Please copy each line in the records below that contains the string "left".

═════ Information shown

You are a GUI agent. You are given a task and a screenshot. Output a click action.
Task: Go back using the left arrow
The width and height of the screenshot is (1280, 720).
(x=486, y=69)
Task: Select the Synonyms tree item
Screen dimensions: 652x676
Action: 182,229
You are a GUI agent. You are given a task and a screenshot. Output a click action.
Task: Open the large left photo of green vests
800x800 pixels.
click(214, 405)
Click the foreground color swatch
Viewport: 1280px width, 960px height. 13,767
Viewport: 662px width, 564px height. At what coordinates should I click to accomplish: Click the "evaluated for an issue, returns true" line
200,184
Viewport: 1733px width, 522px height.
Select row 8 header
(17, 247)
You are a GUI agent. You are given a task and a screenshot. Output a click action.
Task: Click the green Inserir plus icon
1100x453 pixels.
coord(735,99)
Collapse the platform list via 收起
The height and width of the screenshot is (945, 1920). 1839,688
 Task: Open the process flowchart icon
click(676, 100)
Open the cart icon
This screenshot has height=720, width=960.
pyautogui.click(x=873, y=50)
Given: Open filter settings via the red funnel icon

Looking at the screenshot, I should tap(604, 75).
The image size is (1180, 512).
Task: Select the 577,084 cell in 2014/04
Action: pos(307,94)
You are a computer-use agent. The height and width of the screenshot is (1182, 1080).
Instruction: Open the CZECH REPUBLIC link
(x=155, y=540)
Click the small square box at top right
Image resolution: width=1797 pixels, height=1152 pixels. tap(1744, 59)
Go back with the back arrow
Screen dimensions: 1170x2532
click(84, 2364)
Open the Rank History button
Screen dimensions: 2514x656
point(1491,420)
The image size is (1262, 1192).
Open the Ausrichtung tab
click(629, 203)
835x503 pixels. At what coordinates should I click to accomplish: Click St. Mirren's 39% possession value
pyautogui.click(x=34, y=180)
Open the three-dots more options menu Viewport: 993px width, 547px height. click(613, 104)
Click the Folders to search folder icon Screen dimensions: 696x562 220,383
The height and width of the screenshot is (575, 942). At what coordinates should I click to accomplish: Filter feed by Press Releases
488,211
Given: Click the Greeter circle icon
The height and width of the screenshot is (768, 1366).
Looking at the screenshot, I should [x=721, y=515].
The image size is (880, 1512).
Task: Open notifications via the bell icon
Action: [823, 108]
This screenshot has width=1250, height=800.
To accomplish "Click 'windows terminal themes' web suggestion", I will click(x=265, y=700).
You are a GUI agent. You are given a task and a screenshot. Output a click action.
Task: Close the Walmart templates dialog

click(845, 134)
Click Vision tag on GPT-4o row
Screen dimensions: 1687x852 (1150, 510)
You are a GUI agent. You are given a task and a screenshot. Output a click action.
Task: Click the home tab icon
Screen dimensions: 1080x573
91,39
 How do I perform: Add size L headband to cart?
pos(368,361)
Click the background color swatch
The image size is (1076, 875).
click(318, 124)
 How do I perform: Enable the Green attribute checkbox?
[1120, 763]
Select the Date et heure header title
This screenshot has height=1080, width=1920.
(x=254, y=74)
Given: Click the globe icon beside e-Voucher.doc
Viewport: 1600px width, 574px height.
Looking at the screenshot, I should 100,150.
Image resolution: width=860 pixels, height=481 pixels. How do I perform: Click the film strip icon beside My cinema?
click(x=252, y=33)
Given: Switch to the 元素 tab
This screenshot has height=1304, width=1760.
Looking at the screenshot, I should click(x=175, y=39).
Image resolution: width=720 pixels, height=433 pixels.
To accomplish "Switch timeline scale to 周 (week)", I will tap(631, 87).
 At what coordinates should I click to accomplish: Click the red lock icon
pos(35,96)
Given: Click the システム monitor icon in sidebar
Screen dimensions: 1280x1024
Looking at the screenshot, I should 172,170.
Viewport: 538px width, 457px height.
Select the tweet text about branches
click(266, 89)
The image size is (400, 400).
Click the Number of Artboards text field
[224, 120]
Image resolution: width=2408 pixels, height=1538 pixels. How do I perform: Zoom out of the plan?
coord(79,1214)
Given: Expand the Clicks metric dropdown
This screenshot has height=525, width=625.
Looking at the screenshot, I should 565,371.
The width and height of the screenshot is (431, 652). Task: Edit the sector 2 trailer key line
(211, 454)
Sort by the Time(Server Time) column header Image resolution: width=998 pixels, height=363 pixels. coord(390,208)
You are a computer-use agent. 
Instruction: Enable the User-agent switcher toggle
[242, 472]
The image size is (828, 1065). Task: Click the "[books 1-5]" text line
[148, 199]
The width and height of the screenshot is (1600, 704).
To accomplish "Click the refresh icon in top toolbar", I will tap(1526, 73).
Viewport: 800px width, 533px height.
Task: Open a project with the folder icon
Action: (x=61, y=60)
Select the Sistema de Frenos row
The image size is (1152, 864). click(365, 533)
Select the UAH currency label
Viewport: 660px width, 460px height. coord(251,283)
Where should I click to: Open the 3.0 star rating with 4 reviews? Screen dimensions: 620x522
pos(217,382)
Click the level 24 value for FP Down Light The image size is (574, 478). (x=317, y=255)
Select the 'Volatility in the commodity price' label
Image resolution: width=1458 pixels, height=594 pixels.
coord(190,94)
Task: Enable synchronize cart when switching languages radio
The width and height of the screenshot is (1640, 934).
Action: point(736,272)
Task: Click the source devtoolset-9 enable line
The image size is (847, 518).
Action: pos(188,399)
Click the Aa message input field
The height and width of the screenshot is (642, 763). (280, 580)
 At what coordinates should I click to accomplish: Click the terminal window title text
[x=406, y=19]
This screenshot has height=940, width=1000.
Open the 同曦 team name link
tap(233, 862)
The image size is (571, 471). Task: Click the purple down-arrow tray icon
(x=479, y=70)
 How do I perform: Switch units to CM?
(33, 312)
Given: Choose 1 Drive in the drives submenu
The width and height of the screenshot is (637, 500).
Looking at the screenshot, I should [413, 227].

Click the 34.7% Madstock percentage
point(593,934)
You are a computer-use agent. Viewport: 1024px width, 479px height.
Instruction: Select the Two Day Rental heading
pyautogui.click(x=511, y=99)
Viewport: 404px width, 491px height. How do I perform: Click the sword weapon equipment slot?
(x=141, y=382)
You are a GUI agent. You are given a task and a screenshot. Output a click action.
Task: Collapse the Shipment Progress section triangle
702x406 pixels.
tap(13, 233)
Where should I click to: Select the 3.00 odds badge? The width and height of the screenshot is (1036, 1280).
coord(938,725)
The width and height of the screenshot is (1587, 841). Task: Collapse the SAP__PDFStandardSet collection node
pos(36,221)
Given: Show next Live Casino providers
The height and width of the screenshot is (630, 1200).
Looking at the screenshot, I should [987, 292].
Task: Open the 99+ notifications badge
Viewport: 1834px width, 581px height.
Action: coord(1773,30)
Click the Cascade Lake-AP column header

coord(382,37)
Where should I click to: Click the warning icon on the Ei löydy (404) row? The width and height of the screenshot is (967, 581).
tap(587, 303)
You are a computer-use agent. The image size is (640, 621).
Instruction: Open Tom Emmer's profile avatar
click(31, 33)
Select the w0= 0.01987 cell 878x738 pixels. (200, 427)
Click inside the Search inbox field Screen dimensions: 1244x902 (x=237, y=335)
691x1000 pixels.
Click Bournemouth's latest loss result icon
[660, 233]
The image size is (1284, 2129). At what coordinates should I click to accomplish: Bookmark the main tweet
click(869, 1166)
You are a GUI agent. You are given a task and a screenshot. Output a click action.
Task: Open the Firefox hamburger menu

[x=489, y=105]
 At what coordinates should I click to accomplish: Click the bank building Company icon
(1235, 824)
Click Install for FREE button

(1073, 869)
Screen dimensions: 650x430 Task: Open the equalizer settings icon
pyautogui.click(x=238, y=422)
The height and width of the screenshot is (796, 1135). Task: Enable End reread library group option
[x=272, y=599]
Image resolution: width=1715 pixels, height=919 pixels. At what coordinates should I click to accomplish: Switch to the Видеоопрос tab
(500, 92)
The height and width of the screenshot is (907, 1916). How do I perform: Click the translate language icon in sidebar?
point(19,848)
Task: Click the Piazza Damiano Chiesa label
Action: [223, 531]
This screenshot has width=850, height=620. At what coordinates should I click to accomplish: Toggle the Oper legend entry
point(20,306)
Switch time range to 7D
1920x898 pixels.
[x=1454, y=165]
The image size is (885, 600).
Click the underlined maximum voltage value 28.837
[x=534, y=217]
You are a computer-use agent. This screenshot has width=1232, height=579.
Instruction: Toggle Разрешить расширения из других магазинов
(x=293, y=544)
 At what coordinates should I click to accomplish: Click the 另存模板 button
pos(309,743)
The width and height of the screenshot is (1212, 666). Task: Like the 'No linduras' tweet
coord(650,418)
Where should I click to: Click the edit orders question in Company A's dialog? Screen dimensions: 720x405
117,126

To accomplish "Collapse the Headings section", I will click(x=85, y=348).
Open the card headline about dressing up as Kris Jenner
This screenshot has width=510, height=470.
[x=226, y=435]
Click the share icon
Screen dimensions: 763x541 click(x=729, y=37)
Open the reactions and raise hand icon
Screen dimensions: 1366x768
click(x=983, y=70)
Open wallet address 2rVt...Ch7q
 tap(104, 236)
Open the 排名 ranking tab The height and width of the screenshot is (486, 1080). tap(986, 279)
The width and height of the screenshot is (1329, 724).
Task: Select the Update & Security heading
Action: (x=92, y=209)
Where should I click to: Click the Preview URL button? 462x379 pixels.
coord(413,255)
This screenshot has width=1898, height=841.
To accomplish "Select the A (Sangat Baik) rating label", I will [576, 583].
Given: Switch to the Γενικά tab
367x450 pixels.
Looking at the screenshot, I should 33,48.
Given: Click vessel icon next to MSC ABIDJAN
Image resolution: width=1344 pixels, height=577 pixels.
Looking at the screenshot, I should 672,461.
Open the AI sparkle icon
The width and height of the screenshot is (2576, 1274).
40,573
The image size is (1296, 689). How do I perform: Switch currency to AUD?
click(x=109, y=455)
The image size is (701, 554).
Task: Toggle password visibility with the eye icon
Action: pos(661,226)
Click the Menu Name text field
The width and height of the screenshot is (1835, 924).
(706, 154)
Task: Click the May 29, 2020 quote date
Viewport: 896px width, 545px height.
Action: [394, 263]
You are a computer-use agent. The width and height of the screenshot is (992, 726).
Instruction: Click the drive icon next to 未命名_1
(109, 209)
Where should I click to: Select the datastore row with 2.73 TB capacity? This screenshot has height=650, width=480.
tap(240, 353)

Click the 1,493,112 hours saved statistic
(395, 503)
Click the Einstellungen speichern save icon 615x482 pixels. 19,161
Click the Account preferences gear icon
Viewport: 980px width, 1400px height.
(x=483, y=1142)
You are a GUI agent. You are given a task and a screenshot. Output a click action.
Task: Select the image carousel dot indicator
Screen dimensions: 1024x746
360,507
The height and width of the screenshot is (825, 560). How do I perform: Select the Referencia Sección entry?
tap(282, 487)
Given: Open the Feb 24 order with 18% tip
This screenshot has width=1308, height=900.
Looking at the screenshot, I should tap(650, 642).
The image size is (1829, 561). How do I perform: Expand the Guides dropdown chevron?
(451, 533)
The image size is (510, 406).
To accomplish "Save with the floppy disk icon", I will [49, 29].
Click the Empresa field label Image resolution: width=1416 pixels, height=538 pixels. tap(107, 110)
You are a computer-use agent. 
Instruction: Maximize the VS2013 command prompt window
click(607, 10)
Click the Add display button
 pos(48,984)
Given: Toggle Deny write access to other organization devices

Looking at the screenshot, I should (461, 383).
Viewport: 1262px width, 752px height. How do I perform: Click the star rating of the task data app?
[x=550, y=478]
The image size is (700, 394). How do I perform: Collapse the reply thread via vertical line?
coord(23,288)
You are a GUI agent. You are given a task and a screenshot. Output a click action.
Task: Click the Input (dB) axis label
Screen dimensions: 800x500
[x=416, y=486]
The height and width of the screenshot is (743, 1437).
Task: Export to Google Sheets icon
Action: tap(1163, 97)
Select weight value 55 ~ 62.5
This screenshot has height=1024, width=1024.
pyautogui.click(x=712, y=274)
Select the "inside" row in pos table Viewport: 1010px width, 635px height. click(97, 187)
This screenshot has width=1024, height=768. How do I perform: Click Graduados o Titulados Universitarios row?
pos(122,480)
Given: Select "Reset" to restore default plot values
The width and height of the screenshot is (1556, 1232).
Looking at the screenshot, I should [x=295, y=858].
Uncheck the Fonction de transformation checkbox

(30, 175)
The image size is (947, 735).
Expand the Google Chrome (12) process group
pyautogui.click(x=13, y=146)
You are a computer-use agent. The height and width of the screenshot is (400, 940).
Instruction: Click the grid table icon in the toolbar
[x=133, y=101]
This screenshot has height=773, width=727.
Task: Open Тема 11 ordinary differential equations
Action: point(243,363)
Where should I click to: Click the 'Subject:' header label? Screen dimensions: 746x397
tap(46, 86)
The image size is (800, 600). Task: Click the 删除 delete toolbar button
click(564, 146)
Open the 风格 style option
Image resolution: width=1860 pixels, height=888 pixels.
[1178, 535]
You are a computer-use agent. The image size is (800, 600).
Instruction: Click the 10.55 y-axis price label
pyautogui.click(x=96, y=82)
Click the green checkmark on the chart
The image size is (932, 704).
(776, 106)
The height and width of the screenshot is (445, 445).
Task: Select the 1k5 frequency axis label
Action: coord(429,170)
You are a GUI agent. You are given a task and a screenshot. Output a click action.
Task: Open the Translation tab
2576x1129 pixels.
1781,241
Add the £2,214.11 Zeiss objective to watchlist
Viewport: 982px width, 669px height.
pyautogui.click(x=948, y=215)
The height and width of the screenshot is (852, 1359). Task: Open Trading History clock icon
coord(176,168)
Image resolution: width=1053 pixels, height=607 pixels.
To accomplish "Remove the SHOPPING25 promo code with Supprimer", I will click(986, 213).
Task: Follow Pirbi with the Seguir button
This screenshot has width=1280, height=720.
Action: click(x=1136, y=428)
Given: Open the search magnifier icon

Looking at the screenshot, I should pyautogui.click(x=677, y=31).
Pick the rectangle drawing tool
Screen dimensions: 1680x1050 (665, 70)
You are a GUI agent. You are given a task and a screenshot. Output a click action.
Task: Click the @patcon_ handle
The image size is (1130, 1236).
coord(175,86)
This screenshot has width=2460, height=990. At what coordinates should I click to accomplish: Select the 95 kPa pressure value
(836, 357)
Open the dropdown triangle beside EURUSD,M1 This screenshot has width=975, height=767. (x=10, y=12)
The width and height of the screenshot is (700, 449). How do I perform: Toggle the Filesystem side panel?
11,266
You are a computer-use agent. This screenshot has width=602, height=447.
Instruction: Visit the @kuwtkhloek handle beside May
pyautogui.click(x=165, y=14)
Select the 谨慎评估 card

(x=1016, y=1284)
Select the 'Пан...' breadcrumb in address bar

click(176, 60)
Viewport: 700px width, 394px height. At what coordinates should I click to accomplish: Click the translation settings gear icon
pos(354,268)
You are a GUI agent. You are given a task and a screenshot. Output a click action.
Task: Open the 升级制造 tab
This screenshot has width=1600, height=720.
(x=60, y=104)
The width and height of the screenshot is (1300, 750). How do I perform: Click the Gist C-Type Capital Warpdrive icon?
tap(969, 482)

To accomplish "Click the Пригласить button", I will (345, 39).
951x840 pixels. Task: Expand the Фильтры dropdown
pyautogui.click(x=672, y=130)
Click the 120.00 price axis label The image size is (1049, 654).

══════════

_Answer section_
Task: Go back using the left arrow
Task: Open the large left photo of green vests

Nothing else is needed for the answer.